We say that $c$ is a *median* of an r.v. $X$ if $P(X \leq c) \geq 1/2$ and $P(X \geq c) \geq 1/2$. (The simplest way this can happen is if the CDF of $X$ hits 1/2 exactly at $c$, but we know that some CDFs have jumps.)

#### Mode

For a discrete r.v. $X$, we say that $c$ is a *mode* of $X$ if it maximizes the PMF: $P(X=c) \geq P(X=x)$ for all $x$. For a continuous r.v. $X$ with PDF $f$, we say that $c$ is a mode if it maximizes the PDF: $f(c) \geq f(x)$ for all $x$.

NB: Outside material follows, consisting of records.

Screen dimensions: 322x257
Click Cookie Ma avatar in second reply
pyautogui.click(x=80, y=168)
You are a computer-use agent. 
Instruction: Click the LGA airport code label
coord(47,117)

- The value of $c$ that minimizes the mean squared error $E(X-c)^2$ is $c = \mu$.
- A value of $c$ that minimizes the mean absolute error $E|X-c|$ is $c = m$.

### Kinds of moments

Let $X$ be a r.v. with mean $\mu$ and variance $\sigma^2$. For any positive integer $n$, the $n$th *moment* of $X$ is $E(X^n)$, the $n$th *central moment* is $E((X-\mu)^n)$, and the $n$th *standardized moment* is $E(\big(\frac{X-\mu}{\sigma}\big)^n)$. Throughout the previous sentence, "if it exists" is left implicit.

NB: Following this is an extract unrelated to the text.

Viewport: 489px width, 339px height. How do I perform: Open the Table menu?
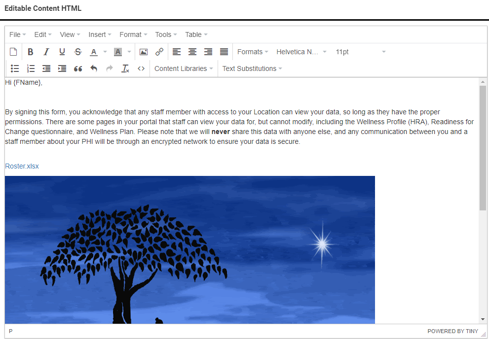tap(196, 34)
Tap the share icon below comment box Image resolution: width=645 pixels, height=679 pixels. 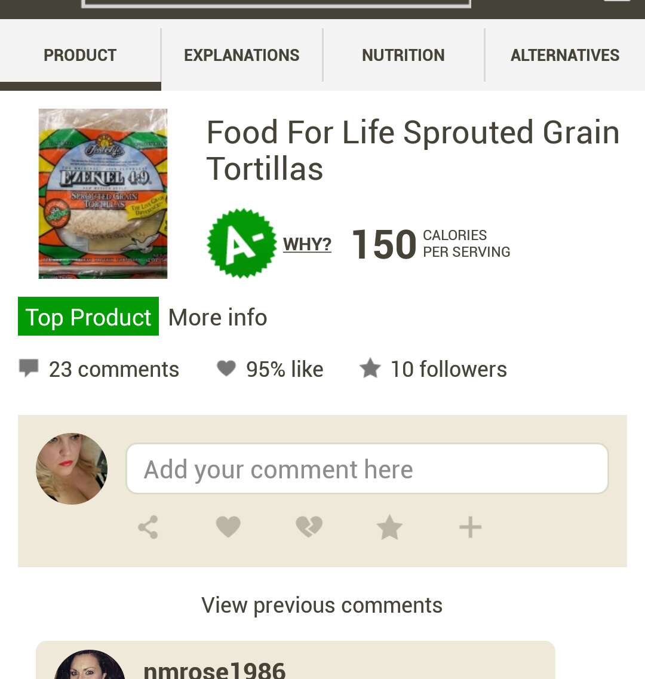[x=148, y=527]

- The mean is the first moment.
- The variance is the second central moment.

#### Skewness

The *skewness* of a r.v. $X$ with mean $\mu$ and variance $\sigma^2$ is the third standardized moment of $X$:

\begin{equation}
Skew(X) = E\big(\frac{X-\mu}{\sigma}\big)^3.
\end{equation}

#### Symmetric of a r.v.

We say that a r.v. $X$ has a *symmetric distribution about* $\mu$ if $X - \mu$ has the same distribution as $\mu - X$. We also say that $X$ is symmetric or that the distribution of $X$ is symmetric; these all have the same meaning.

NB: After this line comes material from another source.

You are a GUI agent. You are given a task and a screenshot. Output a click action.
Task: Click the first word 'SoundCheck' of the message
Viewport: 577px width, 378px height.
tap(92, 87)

- A continuous r.v. X is symmetric about $\mu$ if and only if $f(x) = f(2\mu-x)$ for all $x$.

#### Kurtosis

The *kurtosis* of a r.v. $X$ with mean $\mu$ and variance $\sigma^2$ is a shifted version of the fourth standardized moment of $X$:

\begin{equation}
Kurt(X) = E\big(\frac{X-\mu}{\sigma}\big)^4 - 3.
\end{equation}

### Sample moments

Let $X_1, ..., X_n$ be i.i.d random variables. The $k$th *sample moment* is the r.v.

\begin{equation}
M_k = \frac{1}{n} \sum_{j=1}^{n} X_j^k.
\end{equation}

The *sample mean* $\bar{X}_n$ is the first sample moment:

\begin{equation}
\bar{X}_n = \frac{1}{n} \sum_{j=1}^{n} X_j.
\end{equation}

In contrast, the *population mean* or *true mean* is $E(X_j)$, the mean of the distribution from which the $X_j$ were drawn.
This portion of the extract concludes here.